Dalam strategi ekspansi kredit, Bank Mandiri tetap mengedepankan sektor-sektor strategis seperti pertanian dan perkebunan, energi, telekomunikasi, industri makanan dan minuman, serta sektor padat karya yang tersebar di berbagai wilayah.
Penyaluran kredit di segmen korporasi tetap menjadi kontributor utama dengan pertumbuhan mencapai 25,5 persen secara YoY, sehingga totalnya menjadi Rp 913,3 triliun pada akhir tahun 2024.
Segmen Usaha Mikro, Kecil, dan Menengah (UMKM)
Segmen usaha mikro, kecil, dan menengah (UMKM) terus mendapatkan perhatian dengan pertumbuhan yang mencapai 6 persen year-on-year (yoy), sehingga totalnya menjadi Rp135 triliun pada akhir tahun 2024.
Menurut Darmawan, pencapaian ini sejalan dengan komitmen Bank Mandiri untuk memperkuat ekonomi berbasis kerakyatan. Selain itu, Bank Mandiri juga meningkatkan strategi bisnisnya melalui perbaikan kualitas aset secara berkelanjutan.

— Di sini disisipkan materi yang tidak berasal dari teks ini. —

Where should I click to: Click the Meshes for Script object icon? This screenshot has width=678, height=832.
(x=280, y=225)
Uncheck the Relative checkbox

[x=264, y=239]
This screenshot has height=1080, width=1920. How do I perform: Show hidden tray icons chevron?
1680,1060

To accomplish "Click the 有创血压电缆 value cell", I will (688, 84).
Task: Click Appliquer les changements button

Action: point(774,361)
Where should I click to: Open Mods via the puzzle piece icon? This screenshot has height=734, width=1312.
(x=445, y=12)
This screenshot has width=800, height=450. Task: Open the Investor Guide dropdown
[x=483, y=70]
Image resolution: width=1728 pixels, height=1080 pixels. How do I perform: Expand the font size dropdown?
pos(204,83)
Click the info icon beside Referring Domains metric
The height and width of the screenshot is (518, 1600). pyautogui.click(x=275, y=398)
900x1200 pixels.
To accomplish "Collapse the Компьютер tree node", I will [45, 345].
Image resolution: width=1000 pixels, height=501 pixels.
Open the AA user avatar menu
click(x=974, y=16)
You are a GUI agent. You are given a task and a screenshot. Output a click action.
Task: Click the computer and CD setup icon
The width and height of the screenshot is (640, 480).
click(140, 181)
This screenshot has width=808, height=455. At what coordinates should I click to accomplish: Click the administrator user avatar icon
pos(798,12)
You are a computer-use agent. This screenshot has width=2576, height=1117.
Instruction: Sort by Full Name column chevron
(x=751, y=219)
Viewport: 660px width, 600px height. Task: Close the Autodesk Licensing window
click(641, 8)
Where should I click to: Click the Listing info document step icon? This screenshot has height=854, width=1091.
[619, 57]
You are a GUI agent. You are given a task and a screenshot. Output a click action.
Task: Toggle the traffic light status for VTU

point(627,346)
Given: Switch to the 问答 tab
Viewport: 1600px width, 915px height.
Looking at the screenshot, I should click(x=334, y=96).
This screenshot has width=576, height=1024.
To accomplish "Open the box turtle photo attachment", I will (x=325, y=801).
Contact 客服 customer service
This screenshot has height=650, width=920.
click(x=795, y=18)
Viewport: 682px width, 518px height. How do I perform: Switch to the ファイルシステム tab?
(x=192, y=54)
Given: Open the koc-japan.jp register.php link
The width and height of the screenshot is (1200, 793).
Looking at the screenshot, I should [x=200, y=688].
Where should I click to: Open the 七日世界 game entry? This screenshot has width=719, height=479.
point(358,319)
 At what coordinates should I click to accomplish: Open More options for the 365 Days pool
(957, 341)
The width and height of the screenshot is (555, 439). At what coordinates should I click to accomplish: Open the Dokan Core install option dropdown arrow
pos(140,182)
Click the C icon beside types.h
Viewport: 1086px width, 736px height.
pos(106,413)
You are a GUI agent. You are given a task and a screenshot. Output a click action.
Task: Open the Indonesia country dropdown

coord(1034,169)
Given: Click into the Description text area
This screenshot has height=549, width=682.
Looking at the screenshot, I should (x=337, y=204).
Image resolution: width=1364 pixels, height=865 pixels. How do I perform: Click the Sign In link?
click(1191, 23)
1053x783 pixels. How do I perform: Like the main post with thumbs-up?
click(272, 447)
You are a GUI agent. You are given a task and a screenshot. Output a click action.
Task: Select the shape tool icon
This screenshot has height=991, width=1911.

Langkah ini dilakukan dengan mengedepankan prinsip kehati-hatian dalam pengembangan kredit serta penguatan manajemen risiko. Hal ini terlihat dari posisi rasio pencadangan atau coverage ratio
Bank Mandiri yang tercatat pada level 304 persen di akhir 2024. "Melalui upaya ini, Bank Mandiri berkomitmen untuk terus mempertahankan keberlanjutan bisnis yang sehat serta memberikan dampak positif bagi perekonomian nasional secara keseluruhan," ungkap Darmawan.
Kinerja Dana Pihak Ketiga
Kinerja Dana Pihak Ketiga (DPK) Bank Mandiri juga menunjukkan pertumbuhan yang solid, didorong oleh peningkatan dana murah atau Current Account Savings Account (CASA). Pada akhir tahun 2024, DPK Bank Mandiri tercatat tumbuh sebesar 7,73 persen YoY menjadi Rp1.699 triliun, yang didorong oleh kenaikan signifikan di segmen giro dan tabungan.
Porsi CASA mencapai 80,3 persen dari total DPK, mencerminkan efektivitas strategi perusahaan dalam mengoptimalkan pendanaan berbasis dana murah. Pertumbuhan CASA ini terutama didorong oleh peningkatan tabungan yang tumbuh 13,4 persen YoY menjadi Rp665 triliun, dan giro yang mengalami ekspansi sebesar 3,6 persen YoY menjadi Rp606 triliun.